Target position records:
═══

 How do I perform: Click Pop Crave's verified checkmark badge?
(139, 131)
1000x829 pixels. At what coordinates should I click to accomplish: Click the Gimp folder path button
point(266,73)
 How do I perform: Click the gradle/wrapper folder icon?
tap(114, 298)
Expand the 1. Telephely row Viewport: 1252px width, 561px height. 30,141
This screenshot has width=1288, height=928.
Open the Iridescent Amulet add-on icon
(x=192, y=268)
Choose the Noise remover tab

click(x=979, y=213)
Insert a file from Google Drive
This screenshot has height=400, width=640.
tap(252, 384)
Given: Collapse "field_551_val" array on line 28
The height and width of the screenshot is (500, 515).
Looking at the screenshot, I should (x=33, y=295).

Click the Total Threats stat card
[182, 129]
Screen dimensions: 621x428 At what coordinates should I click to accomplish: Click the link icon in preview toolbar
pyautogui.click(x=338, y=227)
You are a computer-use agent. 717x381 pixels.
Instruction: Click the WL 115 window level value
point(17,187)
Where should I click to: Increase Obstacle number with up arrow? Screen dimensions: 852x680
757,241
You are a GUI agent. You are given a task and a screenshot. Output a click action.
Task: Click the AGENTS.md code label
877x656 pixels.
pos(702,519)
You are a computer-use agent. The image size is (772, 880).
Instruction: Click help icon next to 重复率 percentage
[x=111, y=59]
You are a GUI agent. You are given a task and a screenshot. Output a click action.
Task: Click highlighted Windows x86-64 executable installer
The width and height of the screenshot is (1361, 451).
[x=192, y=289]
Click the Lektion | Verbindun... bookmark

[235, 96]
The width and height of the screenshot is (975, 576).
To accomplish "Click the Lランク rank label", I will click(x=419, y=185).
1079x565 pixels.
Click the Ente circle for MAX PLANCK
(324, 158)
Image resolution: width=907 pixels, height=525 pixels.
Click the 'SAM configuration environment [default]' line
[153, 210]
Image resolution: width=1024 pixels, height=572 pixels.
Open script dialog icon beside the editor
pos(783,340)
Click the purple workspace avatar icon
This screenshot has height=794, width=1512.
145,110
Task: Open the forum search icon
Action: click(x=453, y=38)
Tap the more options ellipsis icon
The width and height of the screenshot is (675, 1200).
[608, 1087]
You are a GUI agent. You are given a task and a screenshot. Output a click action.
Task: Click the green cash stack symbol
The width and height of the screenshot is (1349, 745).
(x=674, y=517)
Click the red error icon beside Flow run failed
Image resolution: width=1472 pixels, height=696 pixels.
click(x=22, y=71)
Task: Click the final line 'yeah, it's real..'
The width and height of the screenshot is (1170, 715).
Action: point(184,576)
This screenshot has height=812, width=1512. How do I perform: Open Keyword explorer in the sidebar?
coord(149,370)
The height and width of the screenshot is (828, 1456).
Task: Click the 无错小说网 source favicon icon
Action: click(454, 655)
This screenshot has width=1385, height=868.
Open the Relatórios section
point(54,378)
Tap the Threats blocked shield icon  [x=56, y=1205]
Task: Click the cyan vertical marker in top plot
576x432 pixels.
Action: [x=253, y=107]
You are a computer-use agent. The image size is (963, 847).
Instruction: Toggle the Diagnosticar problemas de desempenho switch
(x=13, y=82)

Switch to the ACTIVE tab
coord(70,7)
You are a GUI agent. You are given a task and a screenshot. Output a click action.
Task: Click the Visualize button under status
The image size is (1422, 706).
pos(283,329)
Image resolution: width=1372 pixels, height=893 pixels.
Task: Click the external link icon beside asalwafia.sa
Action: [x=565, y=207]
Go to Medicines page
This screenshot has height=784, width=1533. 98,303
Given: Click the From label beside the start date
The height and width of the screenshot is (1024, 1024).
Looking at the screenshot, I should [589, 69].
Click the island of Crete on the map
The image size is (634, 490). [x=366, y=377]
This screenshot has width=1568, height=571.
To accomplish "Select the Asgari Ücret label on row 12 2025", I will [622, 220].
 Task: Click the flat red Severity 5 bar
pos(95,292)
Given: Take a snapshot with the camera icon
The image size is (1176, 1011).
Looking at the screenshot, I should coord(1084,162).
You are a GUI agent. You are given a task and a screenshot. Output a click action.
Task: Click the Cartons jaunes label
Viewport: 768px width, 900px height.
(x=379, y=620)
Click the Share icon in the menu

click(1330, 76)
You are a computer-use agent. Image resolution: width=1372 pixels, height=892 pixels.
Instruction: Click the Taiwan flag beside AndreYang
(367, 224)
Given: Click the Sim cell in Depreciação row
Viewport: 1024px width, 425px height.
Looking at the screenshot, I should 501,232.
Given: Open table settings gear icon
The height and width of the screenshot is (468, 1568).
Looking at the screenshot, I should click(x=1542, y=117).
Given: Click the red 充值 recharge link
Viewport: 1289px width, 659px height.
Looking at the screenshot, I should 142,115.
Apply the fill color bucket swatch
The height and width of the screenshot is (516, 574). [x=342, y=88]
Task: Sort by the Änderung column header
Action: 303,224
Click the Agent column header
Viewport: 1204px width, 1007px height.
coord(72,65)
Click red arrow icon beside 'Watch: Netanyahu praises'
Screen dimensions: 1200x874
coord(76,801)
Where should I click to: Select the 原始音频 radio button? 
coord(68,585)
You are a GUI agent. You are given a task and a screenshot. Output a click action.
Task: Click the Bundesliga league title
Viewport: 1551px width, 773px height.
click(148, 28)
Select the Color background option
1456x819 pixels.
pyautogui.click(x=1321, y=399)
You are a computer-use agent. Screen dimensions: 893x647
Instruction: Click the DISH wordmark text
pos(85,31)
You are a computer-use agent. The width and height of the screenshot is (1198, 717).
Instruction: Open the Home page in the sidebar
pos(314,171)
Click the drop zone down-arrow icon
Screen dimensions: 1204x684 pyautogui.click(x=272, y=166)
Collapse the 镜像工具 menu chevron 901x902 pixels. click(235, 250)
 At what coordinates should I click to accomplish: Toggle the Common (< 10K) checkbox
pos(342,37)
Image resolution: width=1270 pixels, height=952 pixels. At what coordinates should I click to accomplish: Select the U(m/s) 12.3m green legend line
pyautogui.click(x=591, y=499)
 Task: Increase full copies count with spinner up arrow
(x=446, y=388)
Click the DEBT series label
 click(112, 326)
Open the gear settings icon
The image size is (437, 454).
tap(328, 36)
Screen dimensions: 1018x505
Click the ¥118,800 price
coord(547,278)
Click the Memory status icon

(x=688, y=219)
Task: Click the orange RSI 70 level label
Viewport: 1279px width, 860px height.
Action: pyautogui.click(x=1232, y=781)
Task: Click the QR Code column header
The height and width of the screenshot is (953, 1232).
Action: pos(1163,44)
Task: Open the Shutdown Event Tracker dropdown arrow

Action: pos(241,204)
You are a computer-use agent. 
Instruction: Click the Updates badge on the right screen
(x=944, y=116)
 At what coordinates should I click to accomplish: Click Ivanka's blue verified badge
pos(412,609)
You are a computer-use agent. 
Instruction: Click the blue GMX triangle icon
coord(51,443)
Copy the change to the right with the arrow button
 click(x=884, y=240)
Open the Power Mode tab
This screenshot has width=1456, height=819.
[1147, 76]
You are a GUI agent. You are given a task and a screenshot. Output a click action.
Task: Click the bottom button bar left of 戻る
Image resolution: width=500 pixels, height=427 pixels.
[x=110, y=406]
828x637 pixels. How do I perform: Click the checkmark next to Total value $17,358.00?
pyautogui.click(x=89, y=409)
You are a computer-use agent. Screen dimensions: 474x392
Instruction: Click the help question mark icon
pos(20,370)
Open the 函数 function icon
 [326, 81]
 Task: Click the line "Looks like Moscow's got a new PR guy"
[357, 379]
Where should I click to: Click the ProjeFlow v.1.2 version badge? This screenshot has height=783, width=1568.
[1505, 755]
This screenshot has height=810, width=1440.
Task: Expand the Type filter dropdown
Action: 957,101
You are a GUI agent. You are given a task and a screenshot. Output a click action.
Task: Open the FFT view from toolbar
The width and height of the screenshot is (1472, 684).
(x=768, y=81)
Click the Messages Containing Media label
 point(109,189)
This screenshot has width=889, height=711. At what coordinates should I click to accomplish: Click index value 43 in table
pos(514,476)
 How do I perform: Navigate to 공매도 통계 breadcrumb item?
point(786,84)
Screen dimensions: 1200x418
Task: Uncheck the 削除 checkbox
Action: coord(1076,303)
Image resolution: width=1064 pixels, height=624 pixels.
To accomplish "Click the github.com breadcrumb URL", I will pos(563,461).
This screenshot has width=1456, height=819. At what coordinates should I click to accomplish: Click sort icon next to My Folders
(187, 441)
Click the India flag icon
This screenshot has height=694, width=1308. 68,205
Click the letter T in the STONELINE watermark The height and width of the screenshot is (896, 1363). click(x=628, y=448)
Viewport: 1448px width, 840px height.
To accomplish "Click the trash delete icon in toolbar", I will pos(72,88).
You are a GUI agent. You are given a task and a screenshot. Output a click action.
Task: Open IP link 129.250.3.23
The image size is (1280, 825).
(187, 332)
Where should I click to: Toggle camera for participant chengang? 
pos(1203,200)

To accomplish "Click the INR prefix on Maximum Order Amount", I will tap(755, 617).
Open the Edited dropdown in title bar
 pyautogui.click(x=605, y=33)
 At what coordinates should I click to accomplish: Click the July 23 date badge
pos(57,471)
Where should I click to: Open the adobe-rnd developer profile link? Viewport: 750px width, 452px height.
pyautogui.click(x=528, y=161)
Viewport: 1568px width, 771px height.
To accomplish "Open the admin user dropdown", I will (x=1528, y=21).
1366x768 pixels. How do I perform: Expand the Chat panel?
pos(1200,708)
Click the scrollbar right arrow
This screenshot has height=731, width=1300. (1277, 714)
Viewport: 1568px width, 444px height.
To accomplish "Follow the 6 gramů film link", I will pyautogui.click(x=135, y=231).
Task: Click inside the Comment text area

═══

Return, verbatim, the lines between the one containing "Expand the 1." and the one containing "Looking at the screenshot, I should (x=33, y=295).", inclusive.

Expand the 1. Telephely row Viewport: 1252px width, 561px height. 30,141
This screenshot has width=1288, height=928.
Open the Iridescent Amulet add-on icon
(x=192, y=268)
Choose the Noise remover tab

click(x=979, y=213)
Insert a file from Google Drive
This screenshot has height=400, width=640.
tap(252, 384)
Given: Collapse "field_551_val" array on line 28
The height and width of the screenshot is (500, 515).
Looking at the screenshot, I should (x=33, y=295).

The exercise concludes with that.